For now we just disabled all those calls on Windows, but I think it’s probably something to look at.

In my app I found that setOpaque(true) had a negative impact on performance: Direct2D debug messages - #16 by fuo

(that was a JUCE8 beta, not sure if this is now fixed)

Thank you for all your suggestions but now I’m facing a much more serious problem that is harder to diagnose.

I seem to have fixed the windows build for myself by using juce::Image::BitmapData.

However, after sending the build to some Windows testers, they report that the plugin still crashes on open.

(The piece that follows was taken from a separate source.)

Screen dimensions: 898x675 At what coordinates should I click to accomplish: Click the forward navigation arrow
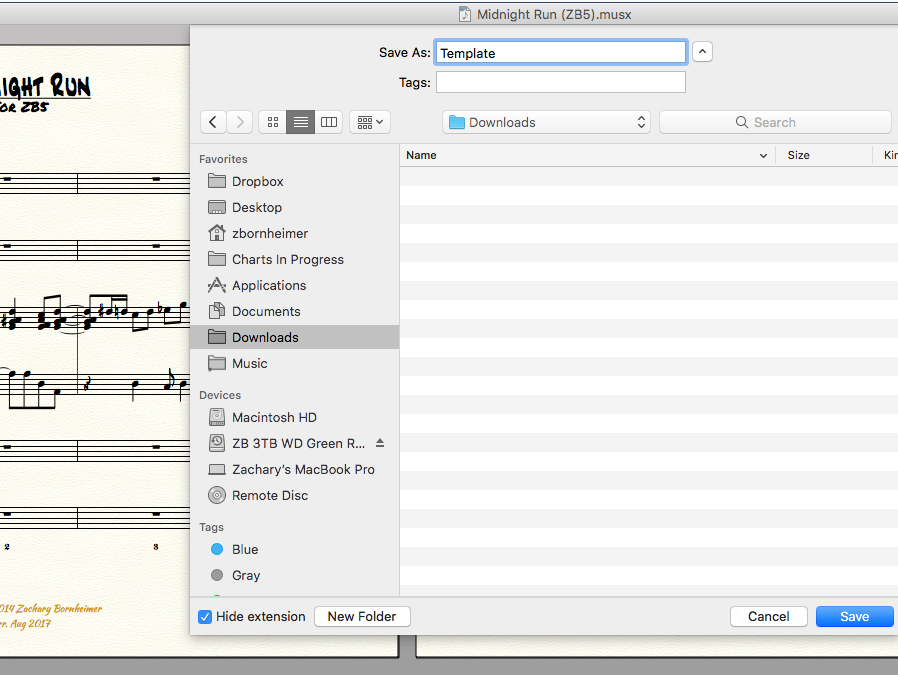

Since the issue doesn’t reproduce itself on my Windows machine its become very hard to figure out whats going on.
The issue was happening to @Mrugalla so I asked him to build and debug locally, and he was able to get it fixed using juce::SoftwareImageType().convert().

The problem arises though, when I build through my Github Actions build process in my repo. When i build and send him the binary, insta crash, when he builds, works fine. Same code.

I’m not sure if theres some hidden setting in my cmake configuration that is different to the projucer configuration which causing this.

Any ideas would be much appreciated.

Do you static link C++ runtime? If not, because Github action Windows runner has updated its C++ runtime recently, you have to install the latest C++ runtime libraries (and you have to ask all your users to do so).